Text passage:
Economic regulation is subject to a less strict vagueness test because its subject matter is often more narrow, and because businesses, which face economic demands to plan behavior carefully, can be expected to consult relevant legislation in advance of action . . . . Indeed, the regulated enterprise may have the ability to clarify the meaning of the regulation by its own inquiry, or by resort to an administrative process.

 455 U.S. at 498; see also Grayned, 408 U.S. at 109 (1972); Chalmers v. City of Los Angeles, 762 F.2d 753, 757 (9th Cir. 1985).

 Title III of the ADA is a civil statute regulating commercial conduct. *fn8" As such, Zahedi can successfully sustain its challenge only if he can prove that the enactment specifies "no standard of conduct . . . at all." Hoffman Estates, 455 U.S. at 489 & n.7. See also Coates v. City of Cincinnati, 402 U.S. 611, 614, 29 L. Ed. 2d 214, 91 S. Ct. 1686 (1971) (invalidating criminal statute found to be vague "not in the sense that it requires a person to conform his conduct to an imprecise but comprehensible normative standard, but rather in the sense that no standard of conduct is specified at all."); Boutilier v. Immigration and Naturalization Service, 387 U.S. 118, 121, 18 L. Ed. 2d 661, 87 S. Ct. 1563 (1967) (to violate due process, a statute must be "so vague and indefinite as really to be no rule or standard at all").

Short exercise A:
In the passage on statutory vagueness, what kind of statute is Title III of the ADA said to be?
Short exercise B:
Echo word for word the stretch of the passage on statutory vagueness from "Economic regulation is" through "(9th Cir. 1985).".

Saved entries:
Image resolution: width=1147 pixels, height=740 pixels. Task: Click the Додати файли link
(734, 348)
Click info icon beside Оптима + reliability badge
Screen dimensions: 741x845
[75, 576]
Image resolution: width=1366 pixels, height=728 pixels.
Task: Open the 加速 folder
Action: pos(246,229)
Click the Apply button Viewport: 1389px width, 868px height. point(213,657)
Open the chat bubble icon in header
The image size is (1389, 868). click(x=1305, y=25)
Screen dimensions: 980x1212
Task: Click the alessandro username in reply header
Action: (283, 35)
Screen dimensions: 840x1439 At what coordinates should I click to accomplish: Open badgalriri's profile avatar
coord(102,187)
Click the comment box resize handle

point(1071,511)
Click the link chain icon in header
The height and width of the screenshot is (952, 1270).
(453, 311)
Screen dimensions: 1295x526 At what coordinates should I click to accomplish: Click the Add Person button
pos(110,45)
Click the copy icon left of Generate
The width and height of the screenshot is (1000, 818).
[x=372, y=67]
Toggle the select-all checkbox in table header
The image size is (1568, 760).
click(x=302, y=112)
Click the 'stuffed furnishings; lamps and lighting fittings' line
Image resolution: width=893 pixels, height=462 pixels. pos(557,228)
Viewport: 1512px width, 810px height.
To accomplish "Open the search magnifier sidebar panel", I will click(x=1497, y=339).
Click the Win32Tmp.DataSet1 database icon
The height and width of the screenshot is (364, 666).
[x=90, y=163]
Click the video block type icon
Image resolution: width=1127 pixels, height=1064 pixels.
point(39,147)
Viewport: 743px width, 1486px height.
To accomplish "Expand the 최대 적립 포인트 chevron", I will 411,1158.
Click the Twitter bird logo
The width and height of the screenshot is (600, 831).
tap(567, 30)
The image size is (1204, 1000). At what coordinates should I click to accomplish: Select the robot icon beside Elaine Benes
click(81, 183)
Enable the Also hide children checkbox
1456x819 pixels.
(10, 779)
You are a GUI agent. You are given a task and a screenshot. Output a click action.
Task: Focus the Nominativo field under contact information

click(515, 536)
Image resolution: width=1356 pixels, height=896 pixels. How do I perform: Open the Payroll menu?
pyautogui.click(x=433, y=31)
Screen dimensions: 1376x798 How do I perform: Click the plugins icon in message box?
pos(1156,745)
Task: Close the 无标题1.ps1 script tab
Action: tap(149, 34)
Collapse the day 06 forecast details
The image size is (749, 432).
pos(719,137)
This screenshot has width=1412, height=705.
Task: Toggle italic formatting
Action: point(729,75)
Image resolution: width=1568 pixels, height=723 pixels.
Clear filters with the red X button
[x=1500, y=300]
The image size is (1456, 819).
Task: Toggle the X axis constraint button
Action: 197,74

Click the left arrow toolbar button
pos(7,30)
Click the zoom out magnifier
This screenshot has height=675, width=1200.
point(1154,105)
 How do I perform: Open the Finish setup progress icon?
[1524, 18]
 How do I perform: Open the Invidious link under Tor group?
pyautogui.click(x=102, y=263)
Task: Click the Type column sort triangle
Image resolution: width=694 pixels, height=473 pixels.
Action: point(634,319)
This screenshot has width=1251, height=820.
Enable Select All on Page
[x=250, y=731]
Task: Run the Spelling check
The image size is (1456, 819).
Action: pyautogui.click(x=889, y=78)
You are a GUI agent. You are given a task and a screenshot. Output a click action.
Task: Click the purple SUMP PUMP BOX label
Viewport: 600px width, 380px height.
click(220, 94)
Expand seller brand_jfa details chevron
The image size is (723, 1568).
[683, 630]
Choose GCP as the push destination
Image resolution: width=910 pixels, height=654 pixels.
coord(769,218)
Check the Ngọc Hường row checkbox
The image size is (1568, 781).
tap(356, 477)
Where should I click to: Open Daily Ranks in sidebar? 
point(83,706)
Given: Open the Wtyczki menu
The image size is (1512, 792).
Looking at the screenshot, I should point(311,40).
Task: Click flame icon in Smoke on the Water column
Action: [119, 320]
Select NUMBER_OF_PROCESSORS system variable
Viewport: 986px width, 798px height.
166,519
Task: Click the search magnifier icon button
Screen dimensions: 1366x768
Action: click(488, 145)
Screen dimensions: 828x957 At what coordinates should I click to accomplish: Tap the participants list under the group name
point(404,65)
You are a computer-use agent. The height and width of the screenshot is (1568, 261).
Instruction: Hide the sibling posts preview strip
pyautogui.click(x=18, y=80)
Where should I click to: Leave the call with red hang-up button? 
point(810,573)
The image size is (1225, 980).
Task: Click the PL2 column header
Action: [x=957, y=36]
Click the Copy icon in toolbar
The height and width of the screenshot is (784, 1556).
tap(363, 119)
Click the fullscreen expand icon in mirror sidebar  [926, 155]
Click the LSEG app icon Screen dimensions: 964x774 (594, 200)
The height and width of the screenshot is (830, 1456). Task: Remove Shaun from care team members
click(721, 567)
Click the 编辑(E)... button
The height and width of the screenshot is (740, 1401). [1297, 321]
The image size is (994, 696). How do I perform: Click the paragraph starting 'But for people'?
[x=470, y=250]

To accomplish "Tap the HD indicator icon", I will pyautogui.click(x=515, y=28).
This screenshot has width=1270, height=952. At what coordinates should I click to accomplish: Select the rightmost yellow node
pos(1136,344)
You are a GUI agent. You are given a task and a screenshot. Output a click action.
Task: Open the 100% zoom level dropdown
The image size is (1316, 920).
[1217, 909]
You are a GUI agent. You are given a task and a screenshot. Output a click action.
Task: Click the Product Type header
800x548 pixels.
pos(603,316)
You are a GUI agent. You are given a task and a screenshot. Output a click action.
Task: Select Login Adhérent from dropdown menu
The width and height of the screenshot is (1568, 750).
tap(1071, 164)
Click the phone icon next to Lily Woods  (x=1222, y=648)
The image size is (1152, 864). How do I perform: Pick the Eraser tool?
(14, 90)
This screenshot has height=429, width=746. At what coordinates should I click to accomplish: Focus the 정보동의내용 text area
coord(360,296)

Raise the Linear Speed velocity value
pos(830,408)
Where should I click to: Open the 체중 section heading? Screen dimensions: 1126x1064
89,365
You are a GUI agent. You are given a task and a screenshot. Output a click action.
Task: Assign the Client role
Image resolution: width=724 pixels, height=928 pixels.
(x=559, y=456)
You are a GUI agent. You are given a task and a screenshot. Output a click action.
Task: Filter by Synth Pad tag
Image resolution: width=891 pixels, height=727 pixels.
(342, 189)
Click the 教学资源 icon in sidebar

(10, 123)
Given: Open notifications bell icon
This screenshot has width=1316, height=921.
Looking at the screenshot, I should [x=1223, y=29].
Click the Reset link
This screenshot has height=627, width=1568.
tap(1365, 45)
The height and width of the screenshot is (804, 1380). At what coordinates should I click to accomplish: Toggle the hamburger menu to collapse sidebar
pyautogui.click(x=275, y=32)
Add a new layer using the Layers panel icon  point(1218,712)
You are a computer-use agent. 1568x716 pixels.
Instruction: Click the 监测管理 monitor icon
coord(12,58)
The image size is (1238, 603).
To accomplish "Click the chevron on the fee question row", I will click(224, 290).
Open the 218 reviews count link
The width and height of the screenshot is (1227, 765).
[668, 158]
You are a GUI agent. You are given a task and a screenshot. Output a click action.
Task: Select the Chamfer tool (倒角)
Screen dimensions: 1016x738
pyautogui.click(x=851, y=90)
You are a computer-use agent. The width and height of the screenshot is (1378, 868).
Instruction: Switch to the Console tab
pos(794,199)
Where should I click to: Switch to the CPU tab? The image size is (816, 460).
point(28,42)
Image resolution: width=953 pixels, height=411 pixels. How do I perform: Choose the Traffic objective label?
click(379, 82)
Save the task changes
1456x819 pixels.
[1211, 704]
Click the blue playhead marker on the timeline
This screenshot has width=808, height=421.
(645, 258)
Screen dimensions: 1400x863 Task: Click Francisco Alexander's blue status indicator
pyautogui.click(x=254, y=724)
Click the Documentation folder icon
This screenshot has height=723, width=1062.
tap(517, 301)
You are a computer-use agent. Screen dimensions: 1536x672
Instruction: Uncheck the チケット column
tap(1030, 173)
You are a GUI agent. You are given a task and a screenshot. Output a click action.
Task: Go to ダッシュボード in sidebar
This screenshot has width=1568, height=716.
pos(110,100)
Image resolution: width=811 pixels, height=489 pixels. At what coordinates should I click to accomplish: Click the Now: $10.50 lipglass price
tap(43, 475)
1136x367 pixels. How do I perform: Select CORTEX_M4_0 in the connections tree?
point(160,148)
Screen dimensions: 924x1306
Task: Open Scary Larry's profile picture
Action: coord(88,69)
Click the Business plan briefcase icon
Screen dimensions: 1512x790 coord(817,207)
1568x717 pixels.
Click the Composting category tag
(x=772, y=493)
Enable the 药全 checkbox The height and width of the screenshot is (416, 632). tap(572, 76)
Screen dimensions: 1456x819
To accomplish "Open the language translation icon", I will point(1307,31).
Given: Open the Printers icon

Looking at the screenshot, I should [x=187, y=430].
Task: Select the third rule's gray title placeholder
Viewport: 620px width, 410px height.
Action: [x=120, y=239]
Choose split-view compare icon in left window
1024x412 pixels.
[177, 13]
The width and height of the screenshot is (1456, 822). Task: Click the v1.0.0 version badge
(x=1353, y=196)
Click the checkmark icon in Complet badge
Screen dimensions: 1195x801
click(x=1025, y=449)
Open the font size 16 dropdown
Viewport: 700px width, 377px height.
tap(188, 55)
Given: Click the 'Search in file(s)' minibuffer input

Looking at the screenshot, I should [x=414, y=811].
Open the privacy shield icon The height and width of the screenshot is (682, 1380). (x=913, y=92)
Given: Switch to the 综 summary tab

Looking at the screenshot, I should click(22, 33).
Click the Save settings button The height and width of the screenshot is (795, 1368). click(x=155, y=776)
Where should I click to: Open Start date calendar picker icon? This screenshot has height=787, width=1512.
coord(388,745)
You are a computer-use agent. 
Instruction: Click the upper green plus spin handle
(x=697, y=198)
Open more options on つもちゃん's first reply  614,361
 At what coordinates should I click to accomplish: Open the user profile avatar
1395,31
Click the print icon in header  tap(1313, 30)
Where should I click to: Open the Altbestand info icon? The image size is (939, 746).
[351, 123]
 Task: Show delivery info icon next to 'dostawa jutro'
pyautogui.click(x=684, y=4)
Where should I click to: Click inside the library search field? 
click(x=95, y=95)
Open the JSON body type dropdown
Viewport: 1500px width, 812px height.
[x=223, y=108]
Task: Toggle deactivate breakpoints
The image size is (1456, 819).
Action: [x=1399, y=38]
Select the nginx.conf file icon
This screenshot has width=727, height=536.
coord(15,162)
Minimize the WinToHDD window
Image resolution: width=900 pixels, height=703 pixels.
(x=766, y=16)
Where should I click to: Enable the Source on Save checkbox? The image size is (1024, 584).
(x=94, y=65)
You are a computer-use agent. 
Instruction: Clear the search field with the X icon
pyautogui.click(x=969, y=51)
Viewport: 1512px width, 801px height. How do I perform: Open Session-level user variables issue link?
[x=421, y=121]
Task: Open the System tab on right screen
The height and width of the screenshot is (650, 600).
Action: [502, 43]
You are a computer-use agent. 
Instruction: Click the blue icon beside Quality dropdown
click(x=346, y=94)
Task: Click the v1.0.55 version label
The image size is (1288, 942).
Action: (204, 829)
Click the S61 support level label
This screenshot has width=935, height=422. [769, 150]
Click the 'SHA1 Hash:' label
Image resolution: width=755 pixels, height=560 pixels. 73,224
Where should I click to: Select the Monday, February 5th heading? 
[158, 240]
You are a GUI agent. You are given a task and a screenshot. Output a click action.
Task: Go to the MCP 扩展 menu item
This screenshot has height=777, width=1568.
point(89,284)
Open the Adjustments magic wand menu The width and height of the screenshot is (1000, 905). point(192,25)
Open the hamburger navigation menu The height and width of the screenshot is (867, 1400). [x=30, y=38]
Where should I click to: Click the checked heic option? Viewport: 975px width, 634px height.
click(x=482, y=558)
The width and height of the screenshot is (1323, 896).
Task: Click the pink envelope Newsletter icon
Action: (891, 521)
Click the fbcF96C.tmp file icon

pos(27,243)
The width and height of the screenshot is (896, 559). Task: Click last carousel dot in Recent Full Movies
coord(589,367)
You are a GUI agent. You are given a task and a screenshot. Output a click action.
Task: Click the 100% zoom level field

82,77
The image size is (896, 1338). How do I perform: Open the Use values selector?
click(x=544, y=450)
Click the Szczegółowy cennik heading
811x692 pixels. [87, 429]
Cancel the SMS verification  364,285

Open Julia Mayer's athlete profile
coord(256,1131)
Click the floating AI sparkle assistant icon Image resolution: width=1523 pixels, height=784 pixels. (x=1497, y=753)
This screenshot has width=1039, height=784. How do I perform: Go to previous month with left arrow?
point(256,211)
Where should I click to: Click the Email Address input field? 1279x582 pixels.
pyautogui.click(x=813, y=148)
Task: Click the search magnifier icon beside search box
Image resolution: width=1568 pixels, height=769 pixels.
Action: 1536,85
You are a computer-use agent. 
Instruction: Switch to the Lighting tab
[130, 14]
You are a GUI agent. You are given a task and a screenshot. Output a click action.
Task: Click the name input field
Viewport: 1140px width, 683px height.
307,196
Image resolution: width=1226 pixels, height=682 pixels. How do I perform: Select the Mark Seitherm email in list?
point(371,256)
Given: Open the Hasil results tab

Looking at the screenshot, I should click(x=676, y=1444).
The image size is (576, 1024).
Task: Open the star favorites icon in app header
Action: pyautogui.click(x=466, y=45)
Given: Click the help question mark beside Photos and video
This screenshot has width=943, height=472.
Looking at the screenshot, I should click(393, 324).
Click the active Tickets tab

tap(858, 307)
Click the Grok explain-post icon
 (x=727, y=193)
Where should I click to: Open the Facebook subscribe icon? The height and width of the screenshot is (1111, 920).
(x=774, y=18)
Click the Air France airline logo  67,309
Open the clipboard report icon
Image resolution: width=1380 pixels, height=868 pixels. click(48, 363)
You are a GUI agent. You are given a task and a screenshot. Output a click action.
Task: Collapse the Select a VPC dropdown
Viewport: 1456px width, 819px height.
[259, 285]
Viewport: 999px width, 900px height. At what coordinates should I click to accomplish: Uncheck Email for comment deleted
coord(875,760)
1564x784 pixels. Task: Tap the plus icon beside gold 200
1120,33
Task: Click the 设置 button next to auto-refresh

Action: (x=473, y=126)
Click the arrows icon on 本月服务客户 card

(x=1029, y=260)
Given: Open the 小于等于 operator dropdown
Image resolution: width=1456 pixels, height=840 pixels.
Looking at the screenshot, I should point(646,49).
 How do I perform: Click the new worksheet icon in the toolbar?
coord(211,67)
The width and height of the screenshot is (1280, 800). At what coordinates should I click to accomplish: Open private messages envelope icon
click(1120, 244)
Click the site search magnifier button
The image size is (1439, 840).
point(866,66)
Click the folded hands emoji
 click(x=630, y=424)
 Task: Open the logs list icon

Reply A:
A civil statute regulating commercial conduct.

Reply B:
Economic regulation is subject to a less strict vagueness test because its subject matter is often more narrow, and because businesses, which face economic demands to plan behavior carefully, can be expected to consult relevant legislation in advance of action . . . . Indeed, the regulated enterprise may have the ability to clarify the meaning of the regulation by its own inquiry, or by resort to an administrative process.

 455 U.S. at 498; see also Grayned, 408 U.S. at 109 (1972); Chalmers v. City of Los Angeles, 762 F.2d 753, 757 (9th Cir. 1985).